Rats given one of two serotonin — (HT4) agonists — a new class of drug-showed behaviors and brain changes within three days that were suggestive of antidepressant effects that would take two to three weeks to achieve with an SSRI, reported Guillaume Lucas, Ph.D., of McGill University, and colleagues in the Sept 6 issue of Neuron.
The authors provide "and extensive and convincing data set" suggesting that this new class of molecules is fasting-acting and potentially efficacious, but whether they will see the light of day as therapies for human depression is still unknown, cautioned Ronald S. Duman, Ph.D., of Yale, in an accompanying editorial.
"These agents will require extensive testing in clinical trials for confirmation, because of limitations inherent in rodent models of depression and antidepressant response and because of potential side effects," Dr. Duman wrote.
"It seems likely," he continued "that these new results presented in this report will stimulate efforts to develop safe 5-HT4 agonists that enter the brain and that can be used to further test this hypothesis in preclinical and ultimately clinical trials that could lead to a much needed novel, rapid, and improved class of antidepressants."
Unlike SSRIs, which interfere with the reuptake, or recycling of serotonin, 5-HT4 agonists increase the firing of serotonergic neurons, achieving their maximal effect within about three days.
In contrast, SSRIs "increase synaptic levels of 5-HT relatively quickly (hours or days), but there is a delay in therapeutic response (weeks or months) due to the likely requirement for adaptations at both pre- and postsynaptic sites," Dr. Duman wrote.
Dr. Lucas and colleagues first compared the effects of two 5-HT4 agonists, RS 67333 and prucalopride, with the SSRI citalopram (Celexa) in rats subjected to the forced swim test. The test measures the duration of immobility of the subjects as a surrogate for depression.
They found that both 5-HT4 agonists significantly reduced the time of immobility by about 50% compared with controls, whereas citalopram reduced immobility time by about 23% (P<0.05 for both 5-HT4 agonists vs. citalopram).
The investigators then evaluated the effects of three days of treatment with the experimental agents to see whether they could elicit the same functional, morphological, and molecular changes in the brain as seem with other antidepressants.
They found that the action of the drugs on the 5-HT4 receptor "deeply modified" serotonin transmission by enhancing firing of dorsal raphe neurons in the hippocampus. In addition, three days of treatment also significantly promoted neurogenesis in the subgranular zone of the dentate gyrus of the hippocampus, an effect normally seen after a minimum of two weeks of treatment with classical antidepressants or SSRIs.

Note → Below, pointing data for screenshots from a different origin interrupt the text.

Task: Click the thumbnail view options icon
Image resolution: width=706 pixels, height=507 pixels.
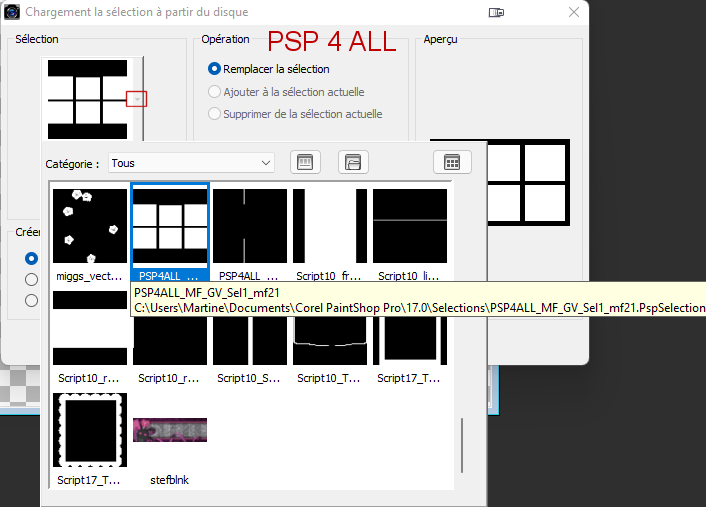Action: 452,162
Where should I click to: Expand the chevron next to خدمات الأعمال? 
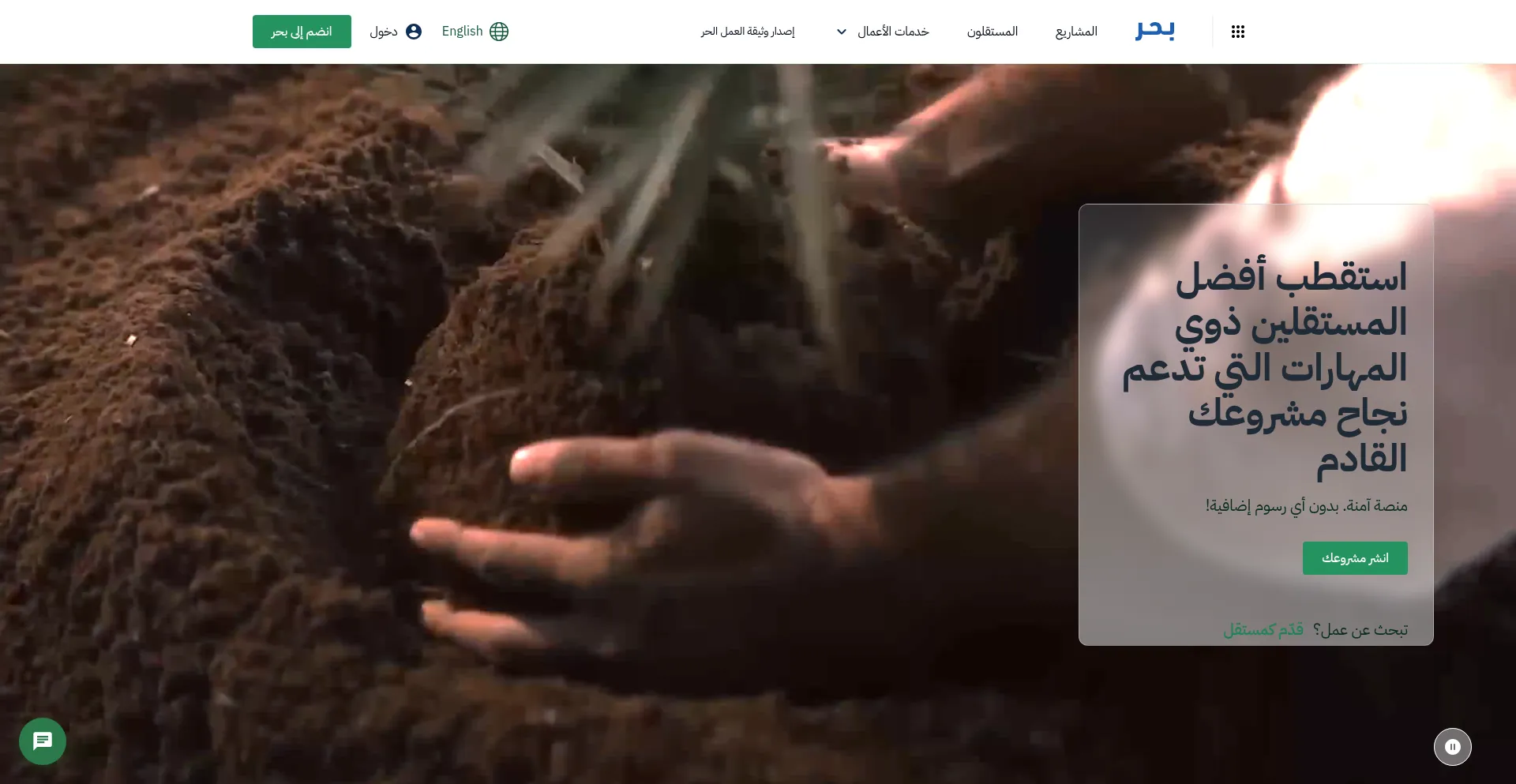tap(842, 32)
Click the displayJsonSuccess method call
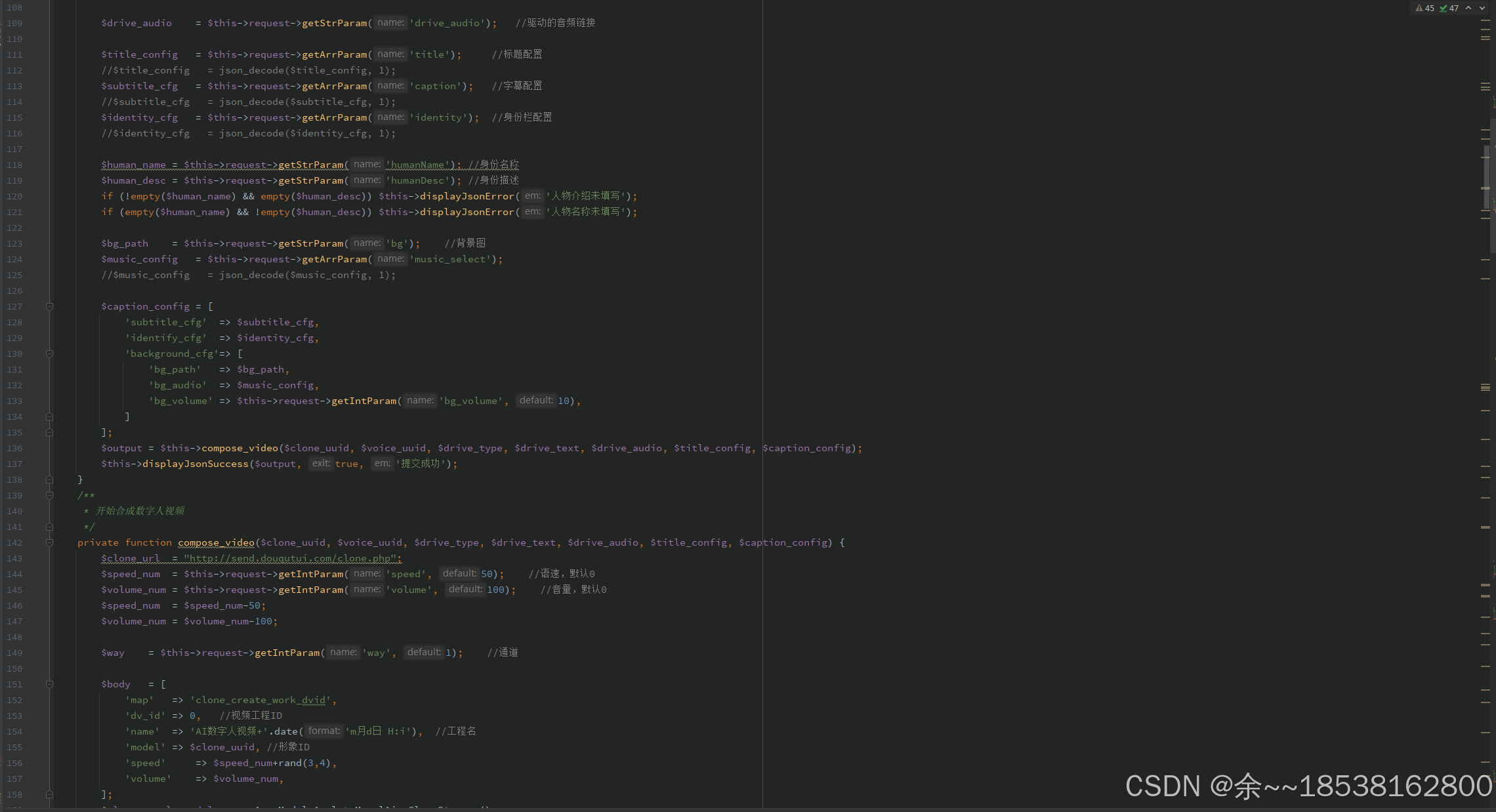Screen dimensions: 1496x812 point(195,464)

In behavioral experiments, RS 67333 was significantly more effective than citalopram at suppressing activity in a rat model of hyperlocomotion, and the 5-HT4 agonist had an effect similar to that of citalopram at reducing sucrose intake of rats subjected to stress. (Rats under stress typically consume significantly more sucrose than in normal conditions).
However, when the authors compared RS 67333 with fluoxetine (Prozac) in rat models of anxiety, they found that neither agent had a significant effect.
"Overall, the results presented here show a clear potential for 5-HT4 agonists as putative antidepressants with a rapid onset of action," the authors wrote. "According to the different experimental models studied, they may act four to seven times more rapidly than classical antidepressants and possibly with greater efficacy."
They noted that RS 67333 and prucalopride are both capable of crossing the blood-brain barrier, raising the prospect of further animal and human studies.
"Although much work remains to be done, the side effects of 5-HT4 receptor agonists could be fewer or different relative to SSRIs, which would influence the quality of life and treatment compliance of patients taking antidepressant drugs," Dr. Duman wrote in his editorial.
"Most notably, libido is decreased in many SSRI-treated patients, and it is possible that 5-HT4 agonists may not cause similar effects, although this will require further testing," he continued. "Expression of 5-HT4 receptors in the prefrontal cortex and hippocampus is associated with increased learning, memory, and cognition, another potential beneficial effect of 5-HT4 agonists."
Dr. Duman also noted, however, that because 5-HT4 receptors are also expressed in the gastrointestinal system and the heart, that 5-HT4 agonists could have unforeseen adverse effects.
Lucas G et al. "Serotonin4 (5-HT4) Receptor Agonists Are Putative Antidepressants with a Rapid Onset of Action." Neuron 2007; 55: 712-725.